Reading text:
--

Atriplex billardierei

Scientific classification
- Kingdom: Plantae
- Clade: Tracheophytes
- Clade: Angiosperms
- Clade: Eudicots
- Order: Caryophyllales
- Family: Amaranthaceae
- Genus: Atriplex
- Species: A. billardierei
- Binomial name: Atriplex billardierei (Moq.) Hook.f.
- Synonyms: Theleophyton billardierei Moq.; Obione billardieri Moq.; Atriplex chrystallina Hook.f.; Theleophyton chrystallina Hook.f.;

= Atriplex billardierei =

- Genus: Atriplex
- Species: billardierei
- Authority: (Moq.) Hook.f.
- Synonyms: Theleophyton billardierei Moq., Obione billardieri Moq., Atriplex chrystallina Hook.f., Theleophyton chrystallina Hook.f.

Tasmanian plant species

Atriplex billardierei, commonly known as glistening saltbush or crystalwort, is a species of flowering plant in the family Amaranthaceae. This species is native to coastal Tasmania, Australia, and parts of New Zealand.

== Description ==
Atriplex billardierei is a low-growing, spreading shrub with lightly branched, yellow to cream stems 10-150mm long. The stems are succulent and root at the nodes, allowing the plant to spread across the substrate. Leaves are broadly elliptic to ovate, measuring 5-20mm long and 2-7mm wide, with a very short petiole (0.5-1mm). They are thick, fleshy and glaucous green in colour. Both leaves and stems are covered in deciduous, spherical papillae and watery bladder hairs, giving the plant a glistening or crystalline appearance, a characteristic reflected in the common name glistening saltbush and crystalwort. This feature distinguishes the species from the similar Atriplex prostrata, which occupies similar habitats but has characteristic arrowhead-shaped leaves and no bladder hairs.

--

Stored records:
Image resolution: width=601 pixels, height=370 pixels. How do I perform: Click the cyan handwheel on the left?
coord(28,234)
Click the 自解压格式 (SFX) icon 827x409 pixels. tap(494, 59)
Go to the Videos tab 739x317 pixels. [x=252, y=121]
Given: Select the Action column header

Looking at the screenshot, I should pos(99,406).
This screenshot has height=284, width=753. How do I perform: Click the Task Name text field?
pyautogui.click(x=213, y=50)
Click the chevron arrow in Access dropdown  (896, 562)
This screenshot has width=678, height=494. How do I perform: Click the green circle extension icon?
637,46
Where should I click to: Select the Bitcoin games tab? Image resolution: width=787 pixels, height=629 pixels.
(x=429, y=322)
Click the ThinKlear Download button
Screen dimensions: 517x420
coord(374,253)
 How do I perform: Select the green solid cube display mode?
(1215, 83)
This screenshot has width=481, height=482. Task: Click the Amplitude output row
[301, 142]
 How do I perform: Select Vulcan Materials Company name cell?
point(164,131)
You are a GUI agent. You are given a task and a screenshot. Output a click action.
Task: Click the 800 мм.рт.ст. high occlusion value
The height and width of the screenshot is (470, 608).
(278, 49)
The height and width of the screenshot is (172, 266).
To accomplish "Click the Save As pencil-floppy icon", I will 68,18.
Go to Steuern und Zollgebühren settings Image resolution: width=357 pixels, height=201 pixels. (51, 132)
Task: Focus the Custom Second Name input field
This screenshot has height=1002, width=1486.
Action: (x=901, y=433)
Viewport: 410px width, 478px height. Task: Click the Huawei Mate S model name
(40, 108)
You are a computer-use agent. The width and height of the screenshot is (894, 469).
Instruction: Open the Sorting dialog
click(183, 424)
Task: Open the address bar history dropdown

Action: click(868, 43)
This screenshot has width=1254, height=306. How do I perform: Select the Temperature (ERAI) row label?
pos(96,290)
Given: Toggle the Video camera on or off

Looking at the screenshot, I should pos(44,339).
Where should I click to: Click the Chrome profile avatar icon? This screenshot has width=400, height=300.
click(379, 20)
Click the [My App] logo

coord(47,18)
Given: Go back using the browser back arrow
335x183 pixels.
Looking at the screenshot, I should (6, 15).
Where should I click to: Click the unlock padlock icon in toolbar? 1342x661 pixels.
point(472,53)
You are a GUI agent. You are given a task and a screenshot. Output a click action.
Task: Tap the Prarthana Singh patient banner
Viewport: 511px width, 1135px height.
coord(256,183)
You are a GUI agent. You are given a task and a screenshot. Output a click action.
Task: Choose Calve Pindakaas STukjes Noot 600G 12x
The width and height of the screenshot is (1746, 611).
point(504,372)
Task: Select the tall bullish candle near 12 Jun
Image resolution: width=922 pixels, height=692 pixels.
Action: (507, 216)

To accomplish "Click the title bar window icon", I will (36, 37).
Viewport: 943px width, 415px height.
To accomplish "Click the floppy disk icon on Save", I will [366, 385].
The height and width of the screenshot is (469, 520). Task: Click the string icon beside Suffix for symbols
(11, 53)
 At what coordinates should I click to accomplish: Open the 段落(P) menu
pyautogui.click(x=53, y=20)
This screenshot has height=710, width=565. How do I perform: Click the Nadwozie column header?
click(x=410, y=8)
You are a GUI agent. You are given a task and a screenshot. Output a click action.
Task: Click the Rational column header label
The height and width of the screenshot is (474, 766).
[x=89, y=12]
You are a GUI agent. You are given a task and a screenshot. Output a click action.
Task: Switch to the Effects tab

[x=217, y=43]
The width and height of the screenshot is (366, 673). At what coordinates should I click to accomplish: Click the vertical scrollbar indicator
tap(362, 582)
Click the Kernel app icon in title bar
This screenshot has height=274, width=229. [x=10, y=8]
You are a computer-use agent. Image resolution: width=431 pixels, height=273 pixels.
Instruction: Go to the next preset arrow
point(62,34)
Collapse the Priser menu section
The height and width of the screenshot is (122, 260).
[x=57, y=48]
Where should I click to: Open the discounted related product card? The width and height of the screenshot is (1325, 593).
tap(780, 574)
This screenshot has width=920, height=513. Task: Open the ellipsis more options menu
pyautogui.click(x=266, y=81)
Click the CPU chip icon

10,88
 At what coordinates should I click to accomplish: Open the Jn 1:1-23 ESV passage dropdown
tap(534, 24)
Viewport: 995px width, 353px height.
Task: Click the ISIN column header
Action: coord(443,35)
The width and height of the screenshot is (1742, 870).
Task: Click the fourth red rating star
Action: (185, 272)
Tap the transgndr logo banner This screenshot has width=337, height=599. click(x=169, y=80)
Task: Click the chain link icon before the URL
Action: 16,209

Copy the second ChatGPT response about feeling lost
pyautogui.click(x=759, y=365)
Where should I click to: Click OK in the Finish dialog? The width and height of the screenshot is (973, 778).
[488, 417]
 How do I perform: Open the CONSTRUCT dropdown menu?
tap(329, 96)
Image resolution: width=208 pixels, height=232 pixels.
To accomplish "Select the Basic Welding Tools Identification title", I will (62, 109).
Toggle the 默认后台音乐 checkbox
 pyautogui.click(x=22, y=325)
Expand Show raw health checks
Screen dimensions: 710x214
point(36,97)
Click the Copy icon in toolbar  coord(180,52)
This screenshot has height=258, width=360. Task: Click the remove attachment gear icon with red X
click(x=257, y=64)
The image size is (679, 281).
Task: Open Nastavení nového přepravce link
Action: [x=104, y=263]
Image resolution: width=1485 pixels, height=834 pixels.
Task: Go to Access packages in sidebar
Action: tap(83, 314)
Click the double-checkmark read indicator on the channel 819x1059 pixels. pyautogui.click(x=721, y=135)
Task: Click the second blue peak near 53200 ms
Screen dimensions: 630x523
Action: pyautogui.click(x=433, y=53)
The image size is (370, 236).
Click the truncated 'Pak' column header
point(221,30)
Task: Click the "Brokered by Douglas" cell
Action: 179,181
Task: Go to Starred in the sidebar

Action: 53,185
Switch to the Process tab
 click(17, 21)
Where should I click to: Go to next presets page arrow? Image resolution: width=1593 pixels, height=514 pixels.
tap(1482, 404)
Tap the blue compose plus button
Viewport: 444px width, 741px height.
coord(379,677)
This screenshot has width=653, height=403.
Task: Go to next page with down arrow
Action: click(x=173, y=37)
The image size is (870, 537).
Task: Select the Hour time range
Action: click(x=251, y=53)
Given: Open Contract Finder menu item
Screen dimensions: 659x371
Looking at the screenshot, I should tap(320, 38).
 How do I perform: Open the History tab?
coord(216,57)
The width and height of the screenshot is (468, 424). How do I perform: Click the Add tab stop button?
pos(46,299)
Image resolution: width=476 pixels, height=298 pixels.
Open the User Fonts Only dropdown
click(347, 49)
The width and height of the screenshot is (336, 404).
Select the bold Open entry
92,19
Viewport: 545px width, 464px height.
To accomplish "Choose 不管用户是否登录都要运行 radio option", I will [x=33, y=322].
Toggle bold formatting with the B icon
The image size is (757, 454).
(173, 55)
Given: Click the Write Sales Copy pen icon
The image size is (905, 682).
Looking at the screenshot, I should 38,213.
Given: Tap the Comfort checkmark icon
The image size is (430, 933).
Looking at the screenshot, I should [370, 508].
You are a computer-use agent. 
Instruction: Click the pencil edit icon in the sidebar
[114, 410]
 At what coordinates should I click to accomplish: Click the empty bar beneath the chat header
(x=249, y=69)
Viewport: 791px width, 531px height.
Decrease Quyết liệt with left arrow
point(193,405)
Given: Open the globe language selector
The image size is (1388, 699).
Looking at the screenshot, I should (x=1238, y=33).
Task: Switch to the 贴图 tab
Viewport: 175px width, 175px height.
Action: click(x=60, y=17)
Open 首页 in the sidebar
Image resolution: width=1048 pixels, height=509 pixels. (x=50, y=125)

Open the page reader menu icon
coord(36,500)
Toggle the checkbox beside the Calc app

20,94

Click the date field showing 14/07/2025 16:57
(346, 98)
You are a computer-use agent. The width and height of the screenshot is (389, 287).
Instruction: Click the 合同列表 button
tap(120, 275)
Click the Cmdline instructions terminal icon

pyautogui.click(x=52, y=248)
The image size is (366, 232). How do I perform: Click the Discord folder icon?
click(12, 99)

--

Action item:
Transcribe the part of the saltbush article above that opens with the words "Atriplex billardierei, commonly" and closes with "of New Zealand.".

Solution to this task:
Atriplex billardierei, commonly known as glistening saltbush or crystalwort, is a species of flowering plant in the family Amaranthaceae. This species is native to coastal Tasmania, Australia, and parts of New Zealand.